BY RICHARD BORRECA
Lingle is armed with
more management skills
than her predecessors
For the most part, Hawaii's governors haven't started their jobs as professional managers. Four of our six elected governors were attorneys before assuming the governor's office. Lawyers can be leaders, but the scope of their management skills need not be that of a CEO.
Hawaii, however, now has a new governor who is a manager. Linda Lingle spent eight years running Maui. So one of the differences between her and previous governors is that she has not only chaired meetings, but has been responsible for the yearly outcome of those meetings.
Lingle uses that to her advantage, and in conversation frequently recalls how she handled problems while mayor of Maui County. In her new state role, she can refer back to what worked and what didn't work in forging a county government.
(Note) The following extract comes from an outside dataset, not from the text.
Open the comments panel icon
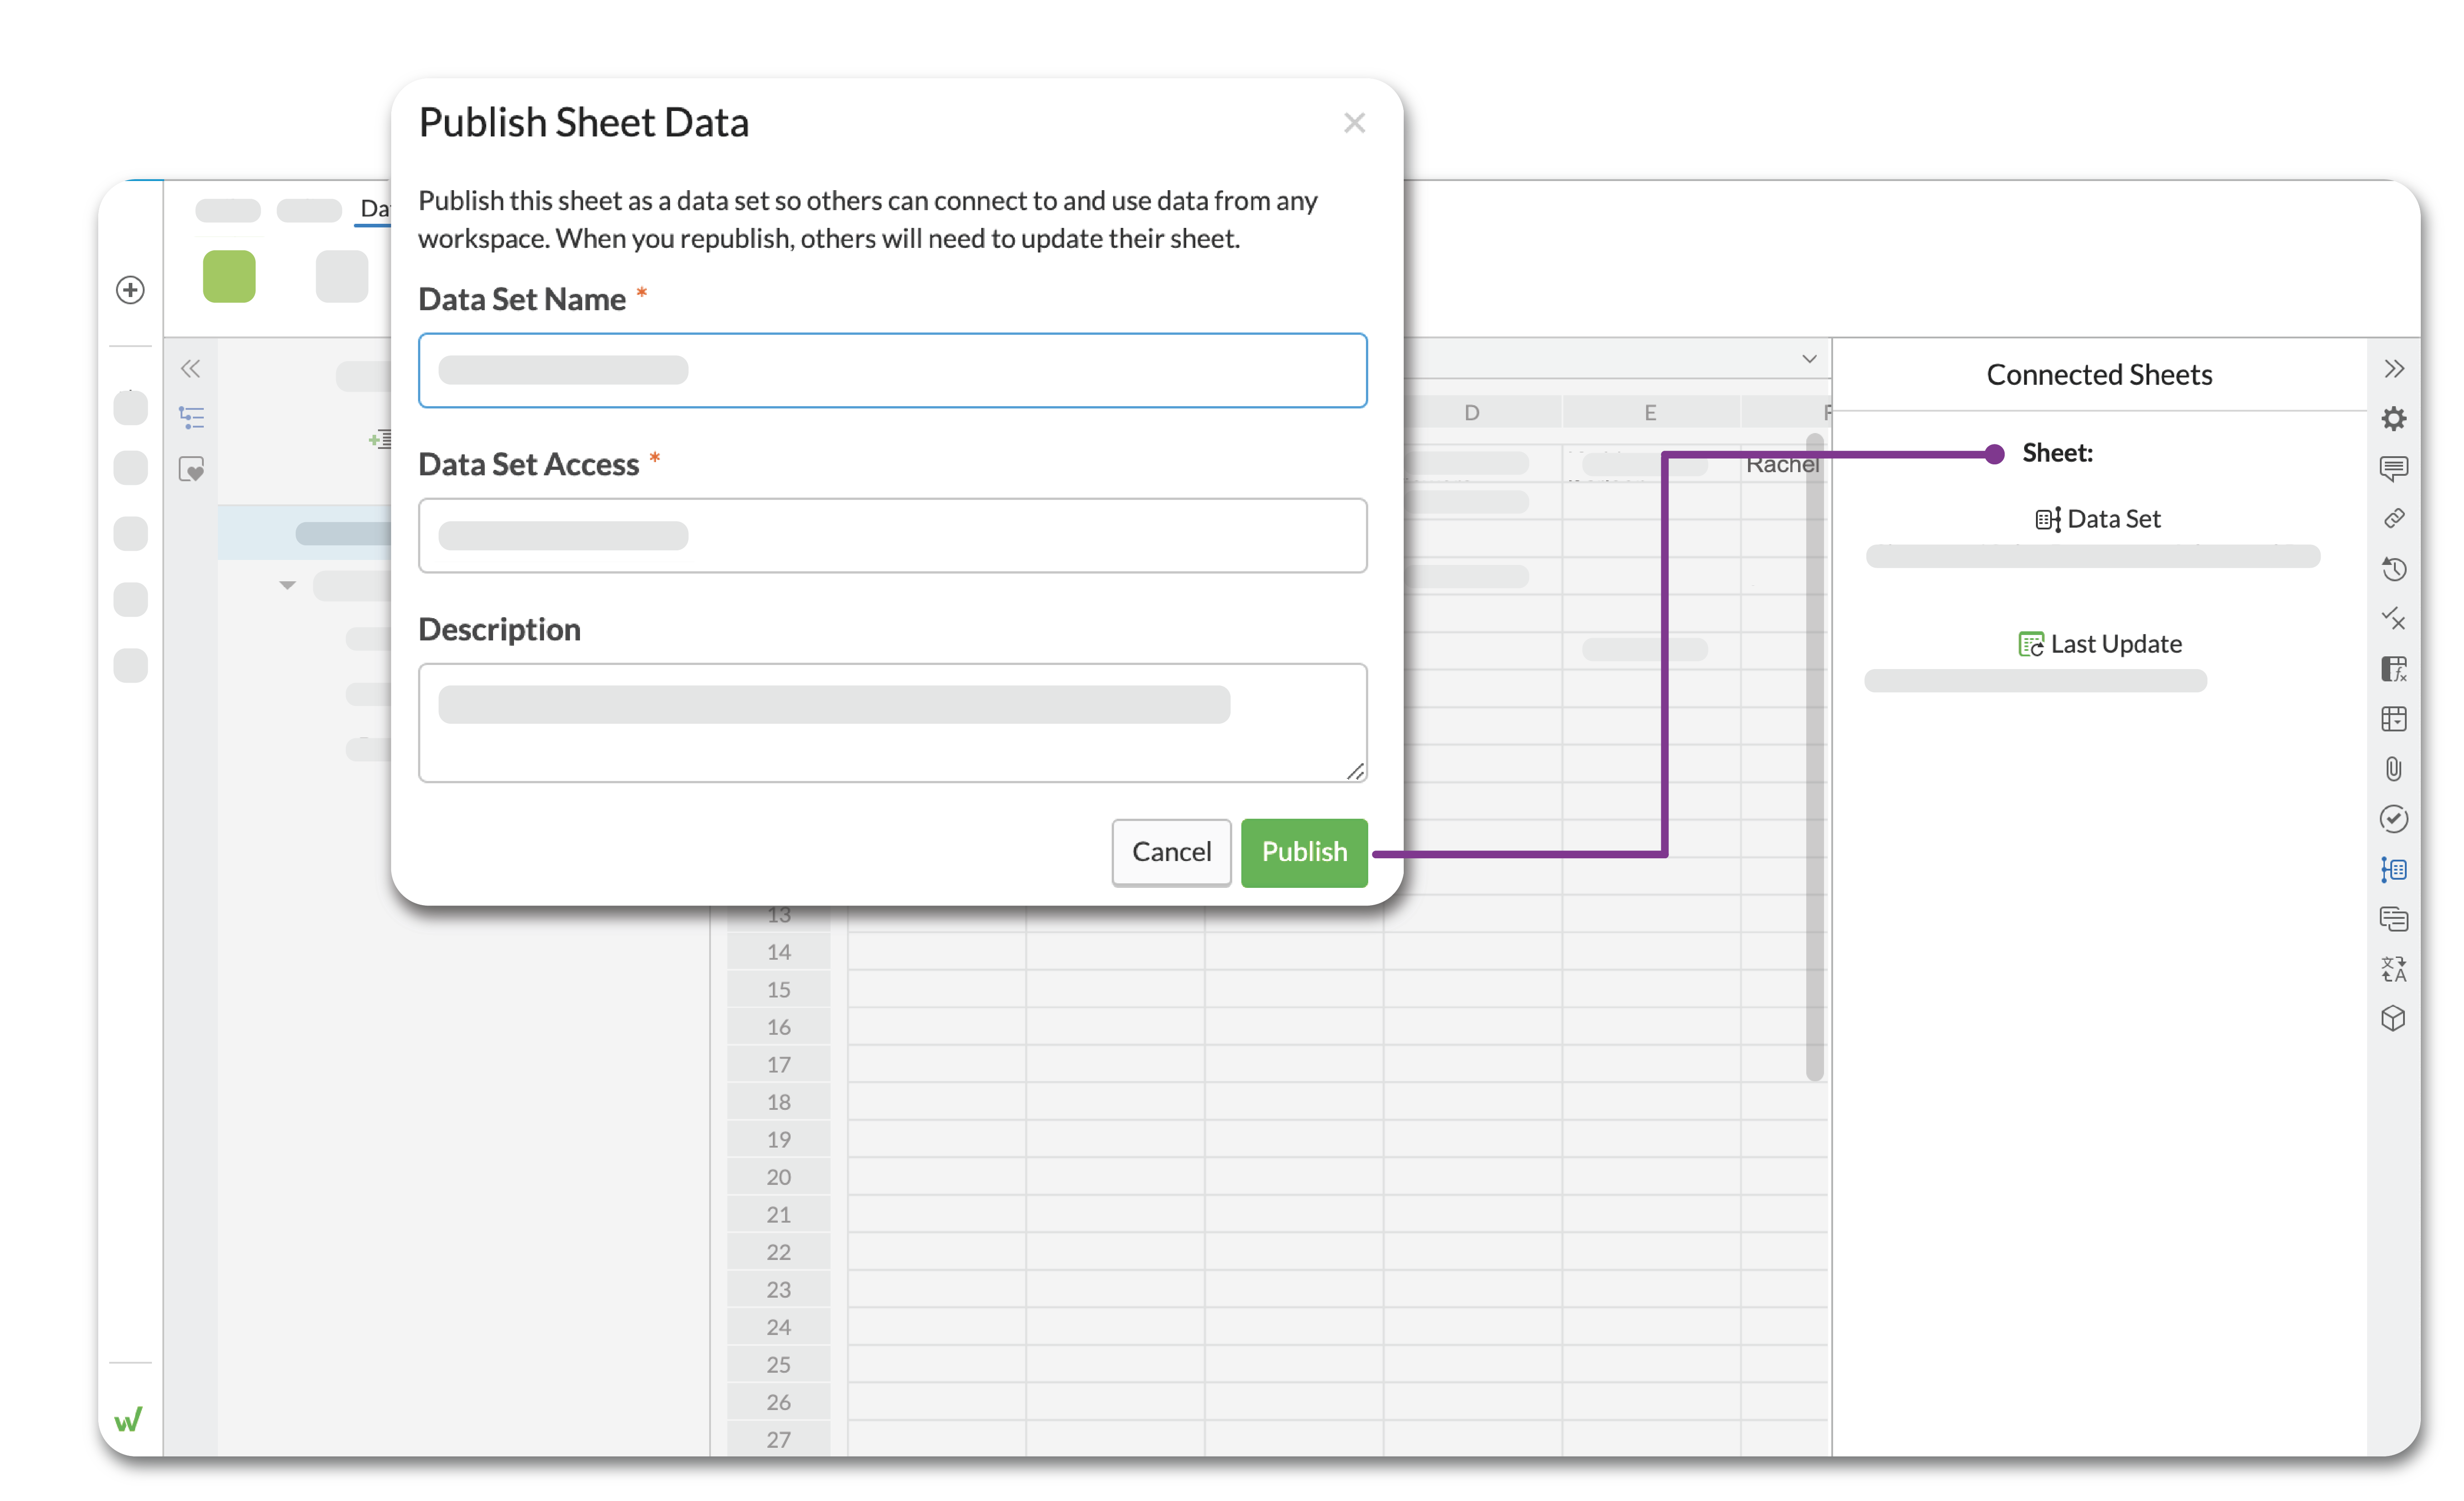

During her inaugural speech, Lingle proudly noted that among her many firsts upon becoming governor was the largely unnoticed "first mayor to become governor," title.
That distinction makes her different from our other chief executives, who could only rely on the experiences of the lieutenant governor's office for management background.
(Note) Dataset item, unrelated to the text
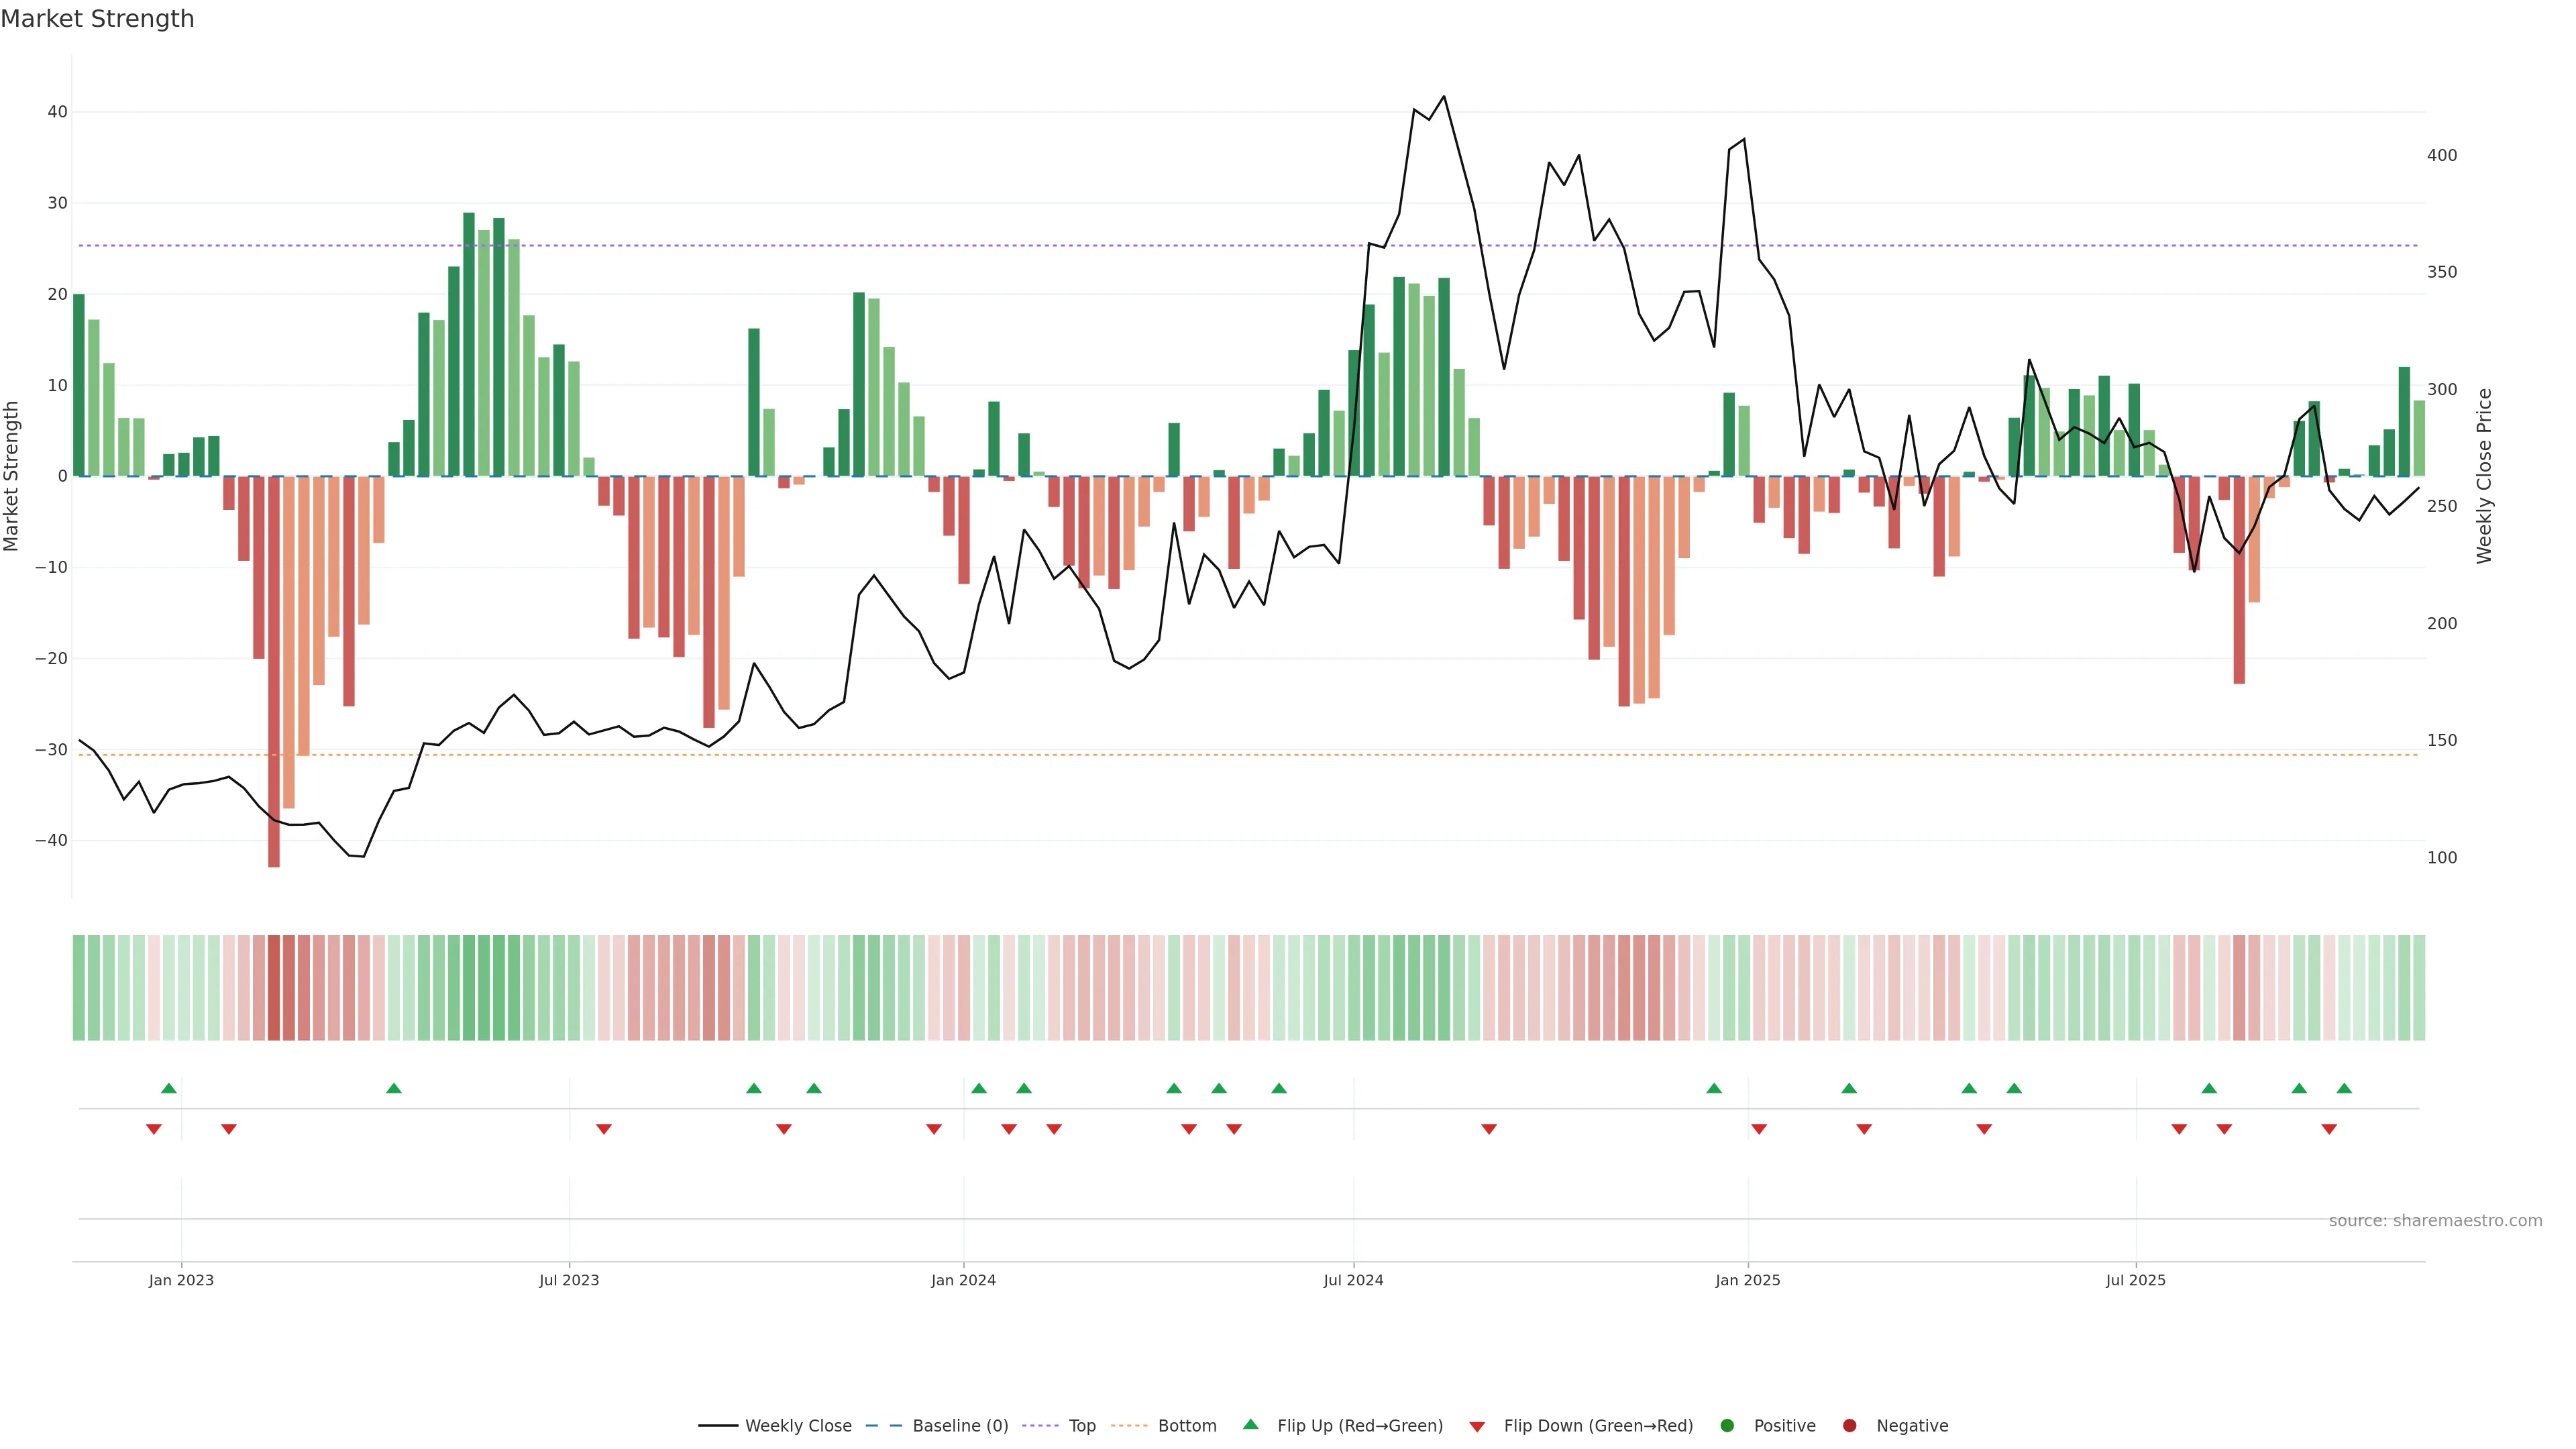Click the Jan 2024 x-axis label

click(963, 1280)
Richard Pratt, director of the University of Hawaii's public administration program and author of "Hawaii Government and Politics," says that the knowledge government leaders have of the organization, how it works and how it can be improved, is a critical but not often emphasized trait.
"What is needed is a mental map of the organizational system," Pratt says.
Once installed in office, Pratt warns it is easy for government executives to be overtaken by day-to-day operations; planning turns into crisis management.
While they don't have time for on-the-job training, government leaders also can't rely on the characteristics or skills learned in private organizations because the jobs are just too different, Pratt argues.
"There are important differences that will frustrate people who have been in the private sector. Those frustrations come from not being able to do the same things in the same way," Pratt said.
Happily, that is a good thing. If our government is to be about democracy and openness, then its managers also must be able to operate fluently in an open society, not a closed corporation.
So far, Pratt says, Lingle is getting high marks for her organized way of approaching the governorship.
"One thing I like, she is talking about the resources of the people in government, rather than assuming they are the problem. Many times, it is the people in the different agencies who are the most frustrated," Pratt said.
"I also like her deliberate sense of organizational life," Pratt says.
Good beginnings are only remembered if they lead to a good work product, but so far, the Lingle administration appears headed in the right direction.
Richard Borreca writes on politics every Sunday in the Star-Bulletin.